薄暗い店の中は暗い電灯に照らされ、古臭いテーブルと丸椅子が数セット置かれていた。
あと、何故か昔のインベーダーゲームのテーブルが二台。
稼働はしていたが、ファミコンなどが出回っていた当時、無論誰も見向きもしない。
他には年代もののウォーターサーバーがあるだけで、雑巾みたいに汚い台拭きが無造作に干されていた。
店主は不愛想なおじさんが一人だけ。
甘太郎焼を売っていたの頃にはいなかった人物だ。
地元の顔見知りの人間じゃないのは確かで、素性が分からない人だった。
ほかに店員は見当たらないし、見たこともない。
暖簾の奥にある調理スペースに至っては、覗く気も起きないほど怪しげだった。
お客は入っている気配はないが、それでも店の前を通るとたこ焼きを焼くにおいとソースの香りはしていたので、どうやらちゃんと商売はしていたようだ。
で、肝心のたこ焼きなのだが…これも印象的だった。
当時は今あるようなネギ盛やポン酢味など、バリエーション豊かなラインナップはメニューに無かった。

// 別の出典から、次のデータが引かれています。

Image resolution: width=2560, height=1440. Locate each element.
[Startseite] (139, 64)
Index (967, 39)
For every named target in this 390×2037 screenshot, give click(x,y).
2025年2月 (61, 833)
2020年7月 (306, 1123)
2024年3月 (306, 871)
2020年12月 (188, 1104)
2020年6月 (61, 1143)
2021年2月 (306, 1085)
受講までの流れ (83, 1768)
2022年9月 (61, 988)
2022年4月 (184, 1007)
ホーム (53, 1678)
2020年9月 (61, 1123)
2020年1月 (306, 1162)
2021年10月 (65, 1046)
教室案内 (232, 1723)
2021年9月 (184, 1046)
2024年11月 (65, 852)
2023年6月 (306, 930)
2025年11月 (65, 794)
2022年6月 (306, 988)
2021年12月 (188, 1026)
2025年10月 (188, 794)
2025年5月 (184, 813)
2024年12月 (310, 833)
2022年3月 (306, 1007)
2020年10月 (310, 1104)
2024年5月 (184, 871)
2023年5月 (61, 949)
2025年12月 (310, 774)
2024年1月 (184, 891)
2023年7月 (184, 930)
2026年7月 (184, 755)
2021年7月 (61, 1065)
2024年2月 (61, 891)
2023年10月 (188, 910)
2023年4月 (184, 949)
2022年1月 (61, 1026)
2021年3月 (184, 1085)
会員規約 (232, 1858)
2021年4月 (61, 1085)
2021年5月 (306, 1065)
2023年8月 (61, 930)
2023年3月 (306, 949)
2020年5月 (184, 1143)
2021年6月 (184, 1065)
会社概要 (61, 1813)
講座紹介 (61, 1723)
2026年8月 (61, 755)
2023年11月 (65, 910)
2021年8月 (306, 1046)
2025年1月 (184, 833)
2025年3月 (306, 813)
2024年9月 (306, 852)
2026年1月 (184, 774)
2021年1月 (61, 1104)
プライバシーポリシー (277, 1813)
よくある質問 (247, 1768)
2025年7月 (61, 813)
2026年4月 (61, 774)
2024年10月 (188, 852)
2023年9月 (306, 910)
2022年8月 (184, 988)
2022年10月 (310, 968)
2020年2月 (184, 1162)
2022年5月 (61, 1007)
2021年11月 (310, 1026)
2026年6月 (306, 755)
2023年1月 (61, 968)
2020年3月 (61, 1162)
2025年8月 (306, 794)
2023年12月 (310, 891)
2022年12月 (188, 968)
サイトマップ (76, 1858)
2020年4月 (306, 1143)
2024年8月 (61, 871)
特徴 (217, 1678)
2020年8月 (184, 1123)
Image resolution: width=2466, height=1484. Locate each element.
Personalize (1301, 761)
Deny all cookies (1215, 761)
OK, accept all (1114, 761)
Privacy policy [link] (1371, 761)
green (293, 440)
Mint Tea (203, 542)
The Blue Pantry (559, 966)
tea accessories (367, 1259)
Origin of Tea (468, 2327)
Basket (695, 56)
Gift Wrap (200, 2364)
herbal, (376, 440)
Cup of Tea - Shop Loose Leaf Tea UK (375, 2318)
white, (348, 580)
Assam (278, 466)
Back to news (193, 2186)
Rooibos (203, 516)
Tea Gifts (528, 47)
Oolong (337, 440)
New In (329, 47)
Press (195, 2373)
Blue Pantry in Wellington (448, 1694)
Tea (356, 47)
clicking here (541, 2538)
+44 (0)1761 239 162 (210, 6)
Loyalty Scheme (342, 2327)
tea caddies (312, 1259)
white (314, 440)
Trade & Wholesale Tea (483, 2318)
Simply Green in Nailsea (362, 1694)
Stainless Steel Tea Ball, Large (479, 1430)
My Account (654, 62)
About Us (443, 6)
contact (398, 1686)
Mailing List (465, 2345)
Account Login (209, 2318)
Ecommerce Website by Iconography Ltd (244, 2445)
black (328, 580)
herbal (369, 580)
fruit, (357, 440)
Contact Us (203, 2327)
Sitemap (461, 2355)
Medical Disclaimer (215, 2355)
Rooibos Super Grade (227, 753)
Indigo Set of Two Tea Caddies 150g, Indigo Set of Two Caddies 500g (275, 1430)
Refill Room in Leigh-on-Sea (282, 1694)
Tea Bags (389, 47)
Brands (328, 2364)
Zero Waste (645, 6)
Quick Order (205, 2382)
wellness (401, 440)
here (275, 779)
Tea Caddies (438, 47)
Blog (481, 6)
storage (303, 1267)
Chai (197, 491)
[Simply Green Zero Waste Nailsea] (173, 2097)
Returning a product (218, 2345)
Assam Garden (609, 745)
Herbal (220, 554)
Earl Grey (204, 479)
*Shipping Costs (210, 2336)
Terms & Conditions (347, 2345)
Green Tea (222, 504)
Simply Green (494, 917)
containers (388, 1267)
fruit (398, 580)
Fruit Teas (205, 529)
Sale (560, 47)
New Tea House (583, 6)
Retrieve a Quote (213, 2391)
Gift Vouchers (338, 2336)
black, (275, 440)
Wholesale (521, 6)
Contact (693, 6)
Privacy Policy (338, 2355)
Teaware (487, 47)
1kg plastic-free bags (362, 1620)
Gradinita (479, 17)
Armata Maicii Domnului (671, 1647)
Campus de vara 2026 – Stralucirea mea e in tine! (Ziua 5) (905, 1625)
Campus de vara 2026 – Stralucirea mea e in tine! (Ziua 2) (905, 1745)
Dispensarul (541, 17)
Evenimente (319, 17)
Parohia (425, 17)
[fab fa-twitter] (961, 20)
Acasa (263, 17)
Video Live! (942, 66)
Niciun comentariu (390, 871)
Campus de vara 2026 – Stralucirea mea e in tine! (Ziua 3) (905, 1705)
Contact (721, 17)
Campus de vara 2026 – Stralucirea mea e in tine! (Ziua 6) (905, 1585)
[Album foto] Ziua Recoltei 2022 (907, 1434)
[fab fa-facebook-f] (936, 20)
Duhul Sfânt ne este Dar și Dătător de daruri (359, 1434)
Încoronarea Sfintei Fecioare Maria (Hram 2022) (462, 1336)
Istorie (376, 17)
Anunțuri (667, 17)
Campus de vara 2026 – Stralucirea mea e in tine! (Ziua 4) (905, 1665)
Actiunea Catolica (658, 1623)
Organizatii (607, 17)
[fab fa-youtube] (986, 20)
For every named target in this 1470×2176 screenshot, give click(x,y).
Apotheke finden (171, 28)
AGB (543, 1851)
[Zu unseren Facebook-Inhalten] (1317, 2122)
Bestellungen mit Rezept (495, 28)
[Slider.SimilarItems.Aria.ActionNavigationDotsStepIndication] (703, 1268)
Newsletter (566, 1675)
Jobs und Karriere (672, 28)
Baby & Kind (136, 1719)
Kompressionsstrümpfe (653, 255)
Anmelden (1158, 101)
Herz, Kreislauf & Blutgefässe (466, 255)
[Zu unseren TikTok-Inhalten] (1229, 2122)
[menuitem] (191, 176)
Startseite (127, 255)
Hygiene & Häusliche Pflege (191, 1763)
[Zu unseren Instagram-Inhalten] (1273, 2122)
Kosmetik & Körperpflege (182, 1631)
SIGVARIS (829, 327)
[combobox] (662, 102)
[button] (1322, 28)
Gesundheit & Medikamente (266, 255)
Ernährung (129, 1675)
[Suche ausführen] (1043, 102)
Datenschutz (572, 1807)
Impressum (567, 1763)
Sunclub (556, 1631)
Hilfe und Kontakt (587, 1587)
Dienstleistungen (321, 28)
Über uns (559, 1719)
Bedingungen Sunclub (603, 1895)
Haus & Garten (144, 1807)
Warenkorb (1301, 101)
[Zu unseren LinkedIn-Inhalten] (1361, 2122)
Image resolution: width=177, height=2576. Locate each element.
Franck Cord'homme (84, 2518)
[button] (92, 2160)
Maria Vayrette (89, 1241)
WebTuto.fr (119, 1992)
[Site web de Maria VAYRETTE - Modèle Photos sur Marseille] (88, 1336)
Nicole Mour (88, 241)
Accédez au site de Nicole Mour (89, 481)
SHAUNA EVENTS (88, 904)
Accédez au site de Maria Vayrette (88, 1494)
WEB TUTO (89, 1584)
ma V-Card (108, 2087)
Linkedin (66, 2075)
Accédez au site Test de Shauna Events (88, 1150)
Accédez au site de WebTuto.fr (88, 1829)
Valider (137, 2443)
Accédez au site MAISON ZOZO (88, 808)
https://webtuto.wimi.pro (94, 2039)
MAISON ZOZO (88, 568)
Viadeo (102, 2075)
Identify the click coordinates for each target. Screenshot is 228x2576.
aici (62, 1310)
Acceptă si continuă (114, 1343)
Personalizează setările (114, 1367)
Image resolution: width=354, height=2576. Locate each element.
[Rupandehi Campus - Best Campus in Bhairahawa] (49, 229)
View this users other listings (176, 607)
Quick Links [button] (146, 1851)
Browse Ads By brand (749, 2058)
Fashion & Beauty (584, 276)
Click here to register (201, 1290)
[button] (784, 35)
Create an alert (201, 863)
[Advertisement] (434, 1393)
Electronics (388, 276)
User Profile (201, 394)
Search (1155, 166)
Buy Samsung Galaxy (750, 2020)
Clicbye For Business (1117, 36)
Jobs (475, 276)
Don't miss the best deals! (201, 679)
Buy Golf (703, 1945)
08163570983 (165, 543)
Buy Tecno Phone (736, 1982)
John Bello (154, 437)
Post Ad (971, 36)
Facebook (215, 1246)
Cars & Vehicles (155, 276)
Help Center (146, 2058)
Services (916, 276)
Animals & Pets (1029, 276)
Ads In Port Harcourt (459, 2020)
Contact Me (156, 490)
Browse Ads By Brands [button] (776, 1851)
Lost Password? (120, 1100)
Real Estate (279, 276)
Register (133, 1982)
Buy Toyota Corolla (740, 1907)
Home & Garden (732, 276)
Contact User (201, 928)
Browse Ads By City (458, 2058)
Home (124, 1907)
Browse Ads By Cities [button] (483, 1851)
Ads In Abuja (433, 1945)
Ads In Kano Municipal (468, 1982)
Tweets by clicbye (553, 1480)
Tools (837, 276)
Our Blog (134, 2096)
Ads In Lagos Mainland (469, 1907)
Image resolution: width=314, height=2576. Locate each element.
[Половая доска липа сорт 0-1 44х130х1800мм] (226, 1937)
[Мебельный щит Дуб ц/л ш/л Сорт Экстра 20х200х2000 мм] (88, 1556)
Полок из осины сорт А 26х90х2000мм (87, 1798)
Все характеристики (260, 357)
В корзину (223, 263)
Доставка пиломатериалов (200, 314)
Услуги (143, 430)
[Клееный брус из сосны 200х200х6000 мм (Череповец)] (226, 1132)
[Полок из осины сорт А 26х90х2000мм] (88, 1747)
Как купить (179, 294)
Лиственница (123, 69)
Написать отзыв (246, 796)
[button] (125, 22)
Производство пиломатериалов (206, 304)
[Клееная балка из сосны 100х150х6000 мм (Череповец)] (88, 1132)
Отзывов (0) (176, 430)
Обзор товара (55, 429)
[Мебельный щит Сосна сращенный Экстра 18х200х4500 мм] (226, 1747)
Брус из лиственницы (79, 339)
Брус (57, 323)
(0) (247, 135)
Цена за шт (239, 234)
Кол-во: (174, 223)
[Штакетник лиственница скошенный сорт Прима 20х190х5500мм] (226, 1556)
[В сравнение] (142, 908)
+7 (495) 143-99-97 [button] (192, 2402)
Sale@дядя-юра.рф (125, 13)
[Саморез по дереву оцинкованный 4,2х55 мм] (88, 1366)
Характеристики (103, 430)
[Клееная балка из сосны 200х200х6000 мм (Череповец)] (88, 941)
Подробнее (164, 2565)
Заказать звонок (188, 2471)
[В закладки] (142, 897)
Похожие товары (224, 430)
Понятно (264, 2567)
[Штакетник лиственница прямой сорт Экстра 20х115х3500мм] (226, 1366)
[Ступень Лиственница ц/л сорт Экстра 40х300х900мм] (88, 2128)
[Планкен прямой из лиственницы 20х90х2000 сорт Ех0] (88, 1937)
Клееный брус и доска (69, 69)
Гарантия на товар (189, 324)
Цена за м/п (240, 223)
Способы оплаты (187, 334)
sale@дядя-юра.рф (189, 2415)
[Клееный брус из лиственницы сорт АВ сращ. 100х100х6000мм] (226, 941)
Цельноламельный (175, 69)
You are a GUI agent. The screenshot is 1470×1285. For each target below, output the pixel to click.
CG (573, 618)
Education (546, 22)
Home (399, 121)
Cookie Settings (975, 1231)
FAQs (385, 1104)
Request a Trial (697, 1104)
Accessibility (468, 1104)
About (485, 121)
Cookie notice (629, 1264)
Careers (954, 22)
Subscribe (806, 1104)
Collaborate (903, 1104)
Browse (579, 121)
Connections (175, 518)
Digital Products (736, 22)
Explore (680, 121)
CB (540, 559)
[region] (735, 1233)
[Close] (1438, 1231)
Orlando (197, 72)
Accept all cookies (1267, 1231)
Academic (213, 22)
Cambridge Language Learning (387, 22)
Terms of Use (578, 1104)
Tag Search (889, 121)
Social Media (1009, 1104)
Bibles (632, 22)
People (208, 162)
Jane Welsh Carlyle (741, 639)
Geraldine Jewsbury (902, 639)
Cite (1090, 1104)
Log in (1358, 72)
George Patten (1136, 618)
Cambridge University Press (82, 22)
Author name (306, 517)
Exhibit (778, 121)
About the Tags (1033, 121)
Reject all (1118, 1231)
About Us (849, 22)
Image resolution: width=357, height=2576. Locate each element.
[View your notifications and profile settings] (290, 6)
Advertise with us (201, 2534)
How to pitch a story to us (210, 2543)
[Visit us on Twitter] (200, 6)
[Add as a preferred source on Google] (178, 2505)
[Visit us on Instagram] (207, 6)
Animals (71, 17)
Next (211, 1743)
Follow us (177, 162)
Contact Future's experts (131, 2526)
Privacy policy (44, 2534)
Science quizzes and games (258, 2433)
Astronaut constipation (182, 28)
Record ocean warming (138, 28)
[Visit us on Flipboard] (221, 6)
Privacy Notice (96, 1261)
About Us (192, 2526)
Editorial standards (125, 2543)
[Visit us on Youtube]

出されるのはオーソドックスな「たこ焼き」だけである。
それも、かつお節に申し訳程度の青のりがかかっているだけ。
そこにソースをかけ、マヨネーズなどなかったが、何故か和辛子が添えられてた。
焼きたてで出てくるのだが、何故かぶよぶよしているし、生焼けの時もあった(今なら苦情ものだろう)。
他にはオレンジジュースとコーラが飲み物で注文でき、夏場のみかき氷が販売されてはいた。
さて、その面白味も彩りも無いただのたこ焼きだが、それでも子供たちにとっては格別のおやつだった。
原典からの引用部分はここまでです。